DTIM and power save (why cadence dominates average current)
- DTIM cadence: defines how often the client must wake to receive buffered traffic. More wakeups create a visible “comb” in current traces.
- Windowed behavior: place expensive uplinks inside a scheduled upload window, then allow the radio to return to deep sleep outside that window.
- Downlink tolerance: if the gateway is primarily uplink-driven, it can tolerate delayed downlink and keep wake cadence low.
Boundary: this is an engineering view of symptoms and controls, not an enterprise Wi-Fi design guide.
Keep-alives: the most common “power thief”
- Why tiny packets can be expensive: waking up, contending for airtime, transmitting, waiting for ACK, and settling back creates tail energy.
- Batch heartbeats: merge multiple status items into one report aligned to the upload window.
- Gate costly actions: maintain “always-on” connectivity only when queue watermark or alarm class requires it; otherwise allow disconnect/sleep.
- Weak-signal behavior: decrease keep-alive frequency and prefer local buffering to avoid repeated handshake tails.
Power tail traps (handshake, DHCP/DNS retries, weak-signal retransmissions)
Typical field symptoms → likely cause → practical strategy
- Frequent current spikes + delayed uploads → repeated association/handshake or DHCP/DNS loops → cap retries and enter cooldown; buffer locally.
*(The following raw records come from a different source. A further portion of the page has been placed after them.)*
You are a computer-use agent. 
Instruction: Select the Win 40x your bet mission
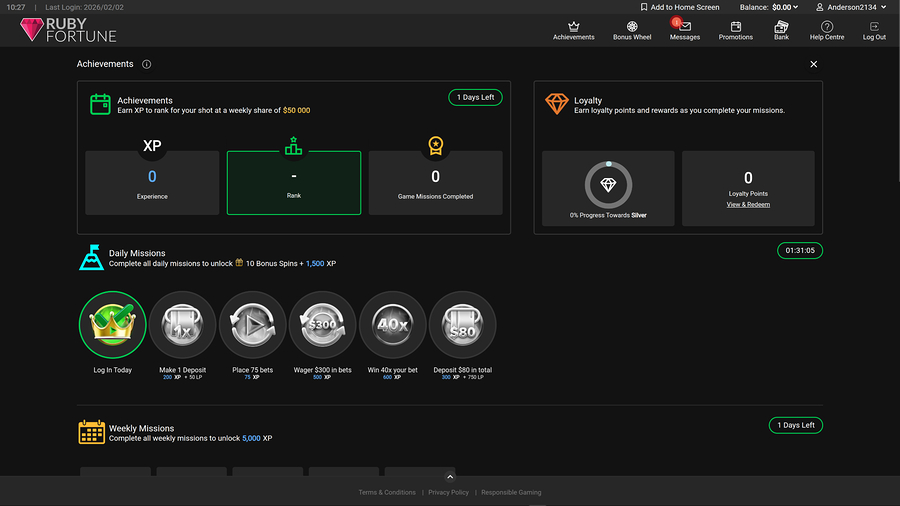392,325
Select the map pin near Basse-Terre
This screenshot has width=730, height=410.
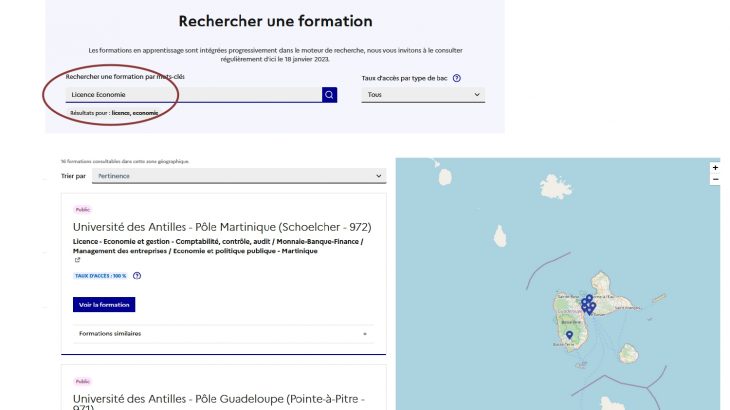[x=569, y=334]
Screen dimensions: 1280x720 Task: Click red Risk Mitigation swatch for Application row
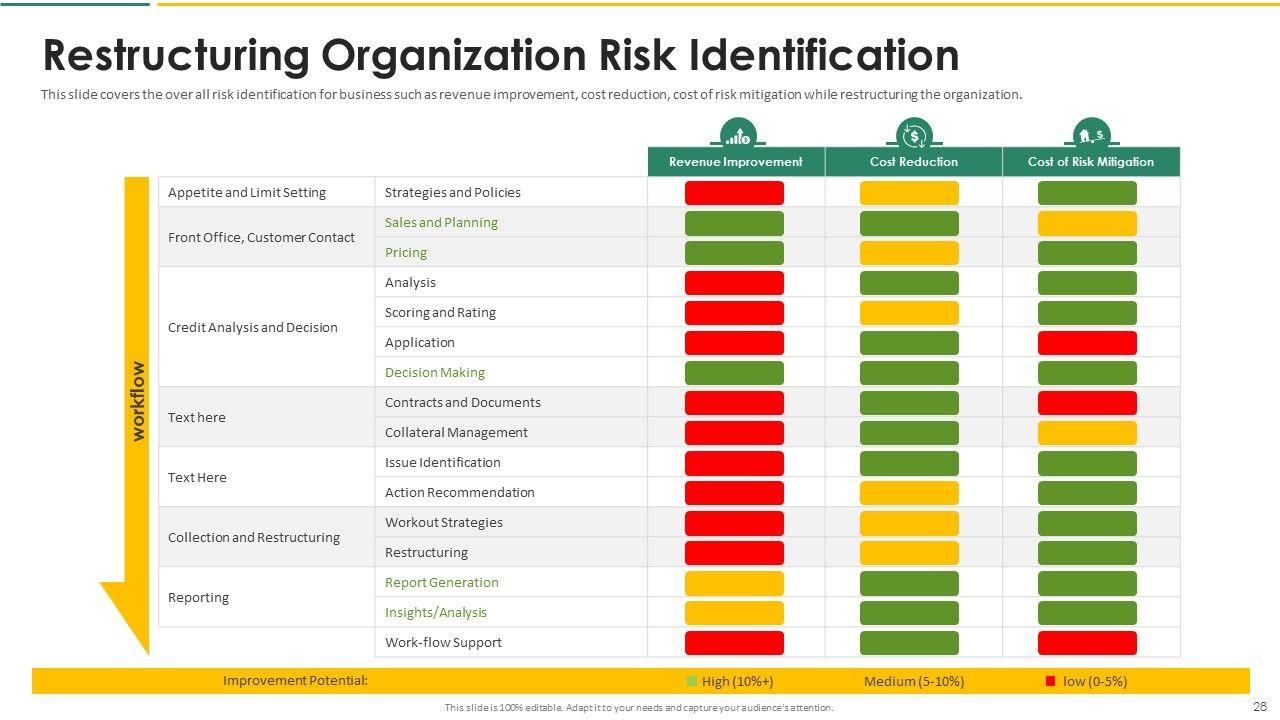(1087, 343)
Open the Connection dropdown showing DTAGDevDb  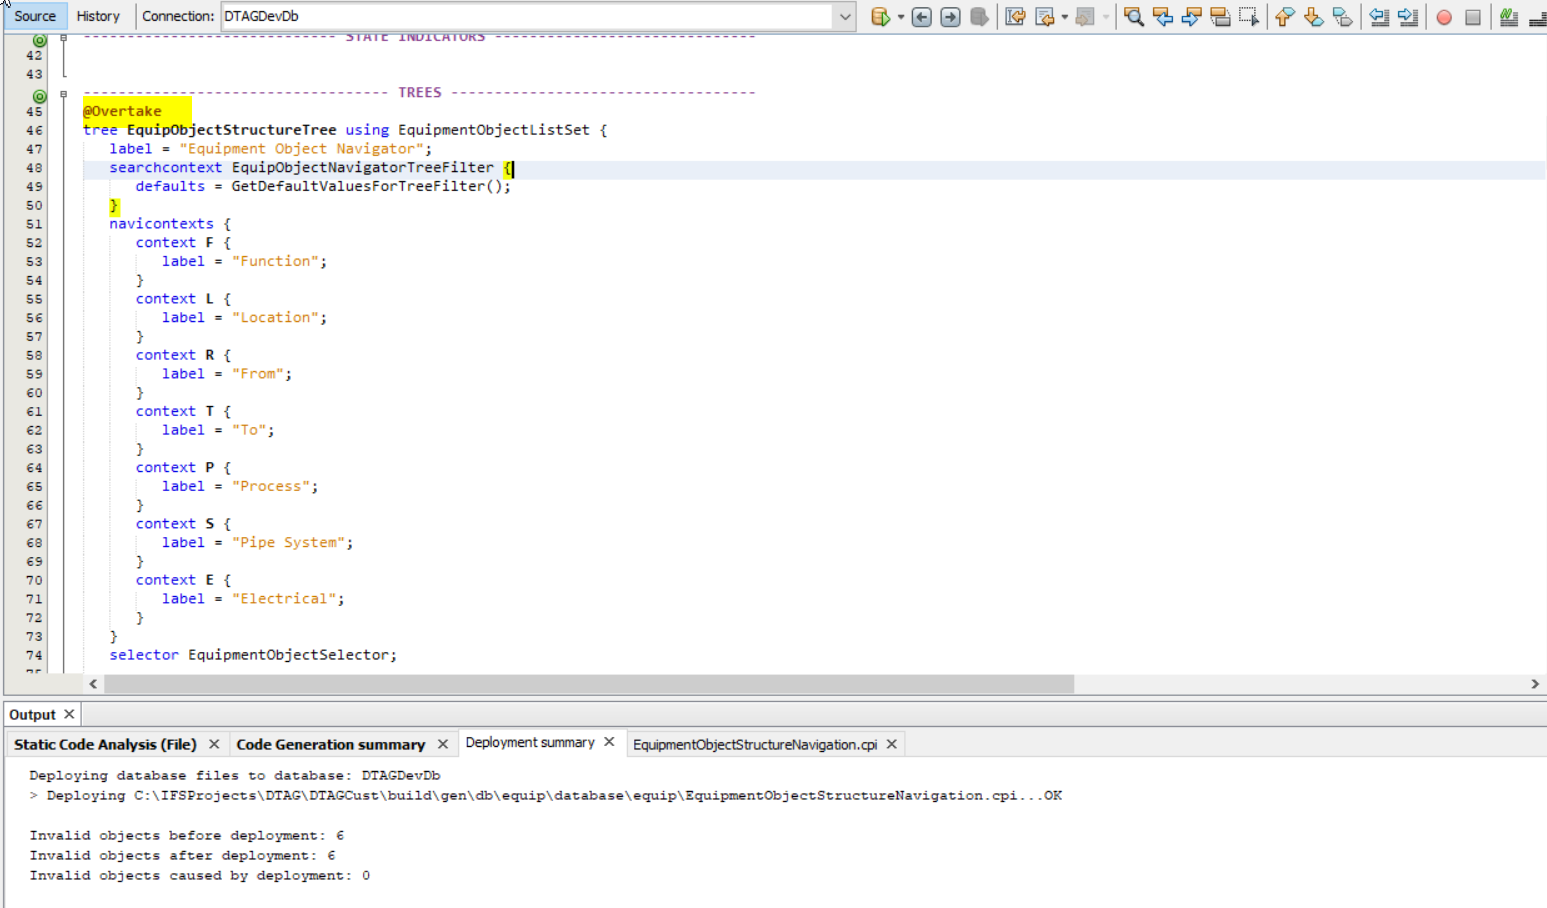tap(843, 16)
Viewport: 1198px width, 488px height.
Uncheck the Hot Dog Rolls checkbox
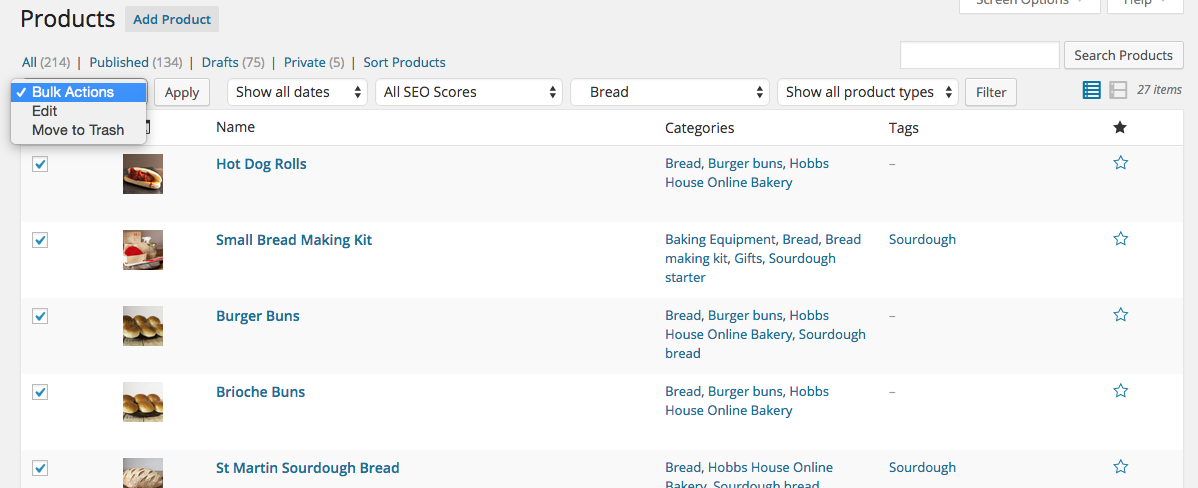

- High power with low throughput → weak RSSI causing retransmissions → measure link quality first; upload only when above a minimum margin.
- Random long reconnect times → congestion or unstable AP → prefer stability; avoid aggressive roaming and avoid rapid reconnect loops.
Reliability rule: bounded retries + deterministic buffering is better than “try forever” because tail energy will dominate.
Roaming traps (symptoms and control strategy)
- Symptom: periodic dropouts, latency spikes, or packet bursts after AP switching.
- Control: roam only when metrics degrade beyond thresholds; avoid “ping-pong” switching under marginal RSSI.
- Fallback: if roaming fails, apply backoff and rely on buffering rather than repeated fast re-association loops.
- Operational view: stable uplink with bounded delay often beats peak throughput for ward telemetry.
Verification metrics (power + network + system)
- Power: DTIM comb amplitude/frequency, burst TX tail duration, reconnect/handshake energy cost.
- Network: association time, DHCP/DNS failures, retry counts, roaming attempts and failures.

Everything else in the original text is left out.